Table of contents What's This?
  • Access
  • Use
  • Acquisition Information
  • Preferred Citation
  • Biographical Note
  • Scope and Content of Collection
  • Arrangement
  • Related Materials

  • Title: Diana Mitchell papers
    Date (inclusive): 1953-2005
    Collection Number: 2011C36
    Contributing Institution: Hoover Institution Library and Archives
    Language of Material: English
    Physical Description: 71 manuscript boxes, 3 card file boxes (29.2 Linear Feet)
    Abstract: The Diana Mitchell Papers document her activities as a social and political activist, journalist, educator, and consultant in her native Zimbabwe, dating from the late 1950s to the early 2000s. The collection consists of correspondence, writings, reports, minutes, biographical data, and printed matter.
    Creator: Mitchell, Diana, 1932-
    Physical Location: Hoover Institution Library & Archives

    Access

    Boxes 45, 50-53, FH11, and FH20 may not be used without permission of the Archivist. The remainder of the collection is open for research; materials must be requested in advance via our reservation system. If there are audiovisual or digital media material in the collection, they must be reformatted before providing access.

    Use

    For copyright status, please contact the Hoover Institution Library & Archives.

    Acquisition Information

    Acquired by the Hoover Institution Library & Archives in 2011.

    Preferred Citation

    [Identification of item], Diana Mitchell Papers, [Box no., Folder no. or title], Hoover Institution Library & Archives.

    Biographical Note

    Diana Mitchell was born in Salisbury, Rhodesia (Harare, Zimbabwe), in 1932. She was a school teacher at various schools and a part-time student at the University of Zimbabwe, where she received her M.A. in African history in 1979.
    During much of the late 1950s to early 2000s Mitchell lent her skills to a variety of political parties and movements, beginning in the late 1950s in Southern Rhodesia with the nascent political parties that sought to bring about a settlement between the British colonial rulers and African nationalist leaders seeking independence. After the leader of the white-minority Rhodesian Front, led by Ian Smith, declared the Unilateral Declaration of Independence (or UDI) from Britain in 1965--in its bid to maintain white minority rule in Rhodesia--Mitchell worked actively to oppose the UDI. She worked in a succession of political parties, including the United Federal Party (1957-1962), the Rhodesia Party (1963-1965), the multi-racial Centre Party (1967-1977), and its successor party, the National Unifying Force (1977-1979). In 1974 she ran as an independent candidate for parliament, campaigning to represent her home district of Highlands North in Salisbury. During this period, she also participated in a number of social programs, including ones to benefit African school children in Salisbury, and programs advocating rural development and environmental education.

SUPPLIED INFORMATION
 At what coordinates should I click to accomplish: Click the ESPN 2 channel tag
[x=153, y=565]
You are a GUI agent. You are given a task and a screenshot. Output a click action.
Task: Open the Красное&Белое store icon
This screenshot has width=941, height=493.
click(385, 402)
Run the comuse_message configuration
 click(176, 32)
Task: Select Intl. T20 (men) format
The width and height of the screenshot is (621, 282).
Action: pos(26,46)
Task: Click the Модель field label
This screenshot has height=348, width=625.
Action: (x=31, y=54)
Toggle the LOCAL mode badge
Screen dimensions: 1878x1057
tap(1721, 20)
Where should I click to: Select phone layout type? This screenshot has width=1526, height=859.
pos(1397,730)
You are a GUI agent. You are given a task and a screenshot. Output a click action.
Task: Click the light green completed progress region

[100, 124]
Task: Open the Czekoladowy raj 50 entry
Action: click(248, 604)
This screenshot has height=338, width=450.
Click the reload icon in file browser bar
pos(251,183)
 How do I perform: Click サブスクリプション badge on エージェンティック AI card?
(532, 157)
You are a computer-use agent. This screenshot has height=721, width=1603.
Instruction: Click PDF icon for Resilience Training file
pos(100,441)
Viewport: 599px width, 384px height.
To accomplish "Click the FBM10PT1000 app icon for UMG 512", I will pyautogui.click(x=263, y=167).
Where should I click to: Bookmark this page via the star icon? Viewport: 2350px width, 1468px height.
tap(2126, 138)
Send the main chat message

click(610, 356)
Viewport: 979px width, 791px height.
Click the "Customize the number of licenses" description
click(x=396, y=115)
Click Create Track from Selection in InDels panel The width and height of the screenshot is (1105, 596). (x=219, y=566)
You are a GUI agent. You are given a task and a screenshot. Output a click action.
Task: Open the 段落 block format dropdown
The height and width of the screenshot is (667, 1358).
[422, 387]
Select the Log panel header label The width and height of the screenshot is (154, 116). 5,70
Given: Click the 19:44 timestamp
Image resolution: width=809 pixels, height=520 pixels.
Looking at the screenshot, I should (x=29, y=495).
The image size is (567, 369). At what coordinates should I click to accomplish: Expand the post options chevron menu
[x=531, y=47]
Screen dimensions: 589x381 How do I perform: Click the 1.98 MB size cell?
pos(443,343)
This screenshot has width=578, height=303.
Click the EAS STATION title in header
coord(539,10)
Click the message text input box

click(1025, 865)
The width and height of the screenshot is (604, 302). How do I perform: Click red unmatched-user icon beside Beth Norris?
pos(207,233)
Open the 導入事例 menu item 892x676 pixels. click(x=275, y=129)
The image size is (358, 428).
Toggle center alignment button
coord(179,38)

PROBLEM DETAILS
Retype the stretch of the collection description from "Boxes 45, 50-53, FH11, and" through "Archives in 2011.". The records have no connection to the collection description.

RESULT OF THE TASK
Boxes 45, 50-53, FH11, and FH20 may not be used without permission of the Archivist. The remainder of the collection is open for research; materials must be requested in advance via our reservation system. If there are audiovisual or digital media material in the collection, they must be reformatted before providing access.

    Use

    For copyright status, please contact the Hoover Institution Library & Archives.

    Acquisition Information

    Acquired by the Hoover Institution Library & Archives in 2011.